__Trecho para leitura__.
##########

A rivalidade teve seu momento mais feio em 26 de março de 1997, quando
os Wings receberam os Avs numa tarde quente de sábado. Os então campeões
abriram uma vantagem de 4-1, mas os Wings seguiam na cola. O grande
momento ocorreu quando Darren McCarty exigiu vingança pelo tranco de
Lemieux no amigo dele, Draper. Lemieux posicionou-se como uma tartaruga
e a briga seguiu. Patrick Roy chegou carregando o mais volumoso equipamento
na liga e começou a brigar com o goleiro dos Wings, Mike Vernon. Todos
no gelo se envolveram durante a melhor e mais quente briga da NHL nos
anos 90.[*]
[*Nota do tradutor: na realidade a partida foi disputada numa quarta-feira
à noite e a vantagem máxima dos Avs na partida foi de 4-2 e 5-3]
O rosto de Roy estava sangrando e atitude tartaruga de Lemieux de nada
adiantou para encarecê-lo junto aos colegas, que freqüentemente tinham
de brigar nas batalhas que ele iniciava. Depois da partida, que os Wings
venceram na prorrogação com gol de McCarty, o atacante do Avs Mike Keane
chamou os Red Wings de "time covarde".

##########

__Trechos da listagem__.

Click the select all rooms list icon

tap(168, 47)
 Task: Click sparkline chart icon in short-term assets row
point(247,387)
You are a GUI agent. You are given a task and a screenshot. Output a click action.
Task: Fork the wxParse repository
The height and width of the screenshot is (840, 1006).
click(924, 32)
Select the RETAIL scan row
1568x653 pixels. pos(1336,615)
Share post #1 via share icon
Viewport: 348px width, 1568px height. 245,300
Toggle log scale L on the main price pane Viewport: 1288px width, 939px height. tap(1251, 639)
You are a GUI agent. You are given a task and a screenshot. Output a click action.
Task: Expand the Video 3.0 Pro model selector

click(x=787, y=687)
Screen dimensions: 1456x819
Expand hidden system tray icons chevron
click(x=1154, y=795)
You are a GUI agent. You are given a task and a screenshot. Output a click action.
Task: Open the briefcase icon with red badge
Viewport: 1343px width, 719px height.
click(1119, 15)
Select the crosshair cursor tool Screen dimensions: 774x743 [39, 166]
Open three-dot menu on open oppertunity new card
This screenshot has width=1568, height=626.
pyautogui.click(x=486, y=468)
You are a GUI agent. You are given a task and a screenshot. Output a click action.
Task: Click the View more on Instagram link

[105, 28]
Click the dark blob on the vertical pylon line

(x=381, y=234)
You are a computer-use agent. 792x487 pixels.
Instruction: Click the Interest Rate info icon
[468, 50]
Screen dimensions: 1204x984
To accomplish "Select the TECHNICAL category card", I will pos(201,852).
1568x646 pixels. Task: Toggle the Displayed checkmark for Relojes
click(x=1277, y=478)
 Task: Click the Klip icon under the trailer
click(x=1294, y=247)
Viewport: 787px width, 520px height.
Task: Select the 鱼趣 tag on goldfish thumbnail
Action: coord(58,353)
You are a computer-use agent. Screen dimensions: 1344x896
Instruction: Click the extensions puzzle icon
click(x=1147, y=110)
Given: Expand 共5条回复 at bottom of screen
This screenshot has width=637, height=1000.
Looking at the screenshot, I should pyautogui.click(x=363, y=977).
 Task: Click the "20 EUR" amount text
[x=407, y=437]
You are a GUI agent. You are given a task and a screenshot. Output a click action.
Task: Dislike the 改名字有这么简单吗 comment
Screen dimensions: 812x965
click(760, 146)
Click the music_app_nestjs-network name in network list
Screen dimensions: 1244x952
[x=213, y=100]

##########

__Problemas__.
1) Responda com base no trecho para leitura:
(a) Pelo tranco de Lemieux em quem Darren McCarty exigiu vingança?
(b) Com qual goleiro Patrick Roy começou a brigar?
(c) De que Mike Keane chamou os Red Wings depois da partida?
2) Continue o trecho sobre a rivalidade entre Wings e Avs a partir do ponto em que ele termina.

__Respostas dos exercícios__.
1)
(a) Em Draper, amigo de McCarty.
(b) Com Mike Vernon, goleiro dos Wings.
(c) De "time covarde".

2)
Aquele time covarde venceu a Stanley Cup naquele ano (derrotando os
Avs em seis jogos durante as finais de conferência) e a maioria dos
jogadores dos Wings apontou aquele jogo do fim de março como o ponto
de virada.
Na temporada seguinte, os goleiros de ambos os times brigaram novamente
(desta vez o goleiro dos Wings era Chris Osgood), mas nunca tiveram
a chance de se reencontrarem nos playoffs, quando os Wings venceram
a segunda Copa consecutiva. Pior para a NHL.
Nas duas temporadas seguintes, a rivalidade entre Avs e Wings entrou
em fogo brando, mas nunca se enfureceu. Os Avs tiveram uma relativa
facilidade em derrotar os inferiores Red Wings nos playoffs em ambos
os anos, e a falta de intensidade naquelas séries foi uma marca contrastante
com os entreveros anteriores. De fato, alguns combatentes se foram.
O técnico Marc Crawford, Keane, Lemieux e Ricci foram despachados de
Denver e Vernon e alguns outros Wings também se foram.
Os técnicos dos times, Bob Hartley e Bowman, tiveram uma rixa contínua.
Num ano, Hartley acusou Bowman de mandar pintar o vestiário dos Avs
na arena Joe Louis durante os playoffs, possivelmente prejudicando os
jogadores com uma tinta nociva. Outra vez, Hartley começou a ir aos
treinos dos Wings, aparentemente para colher alguma informação sobre
o plano de jogo deles, mas provavelmente para pegar no pé de Bowman.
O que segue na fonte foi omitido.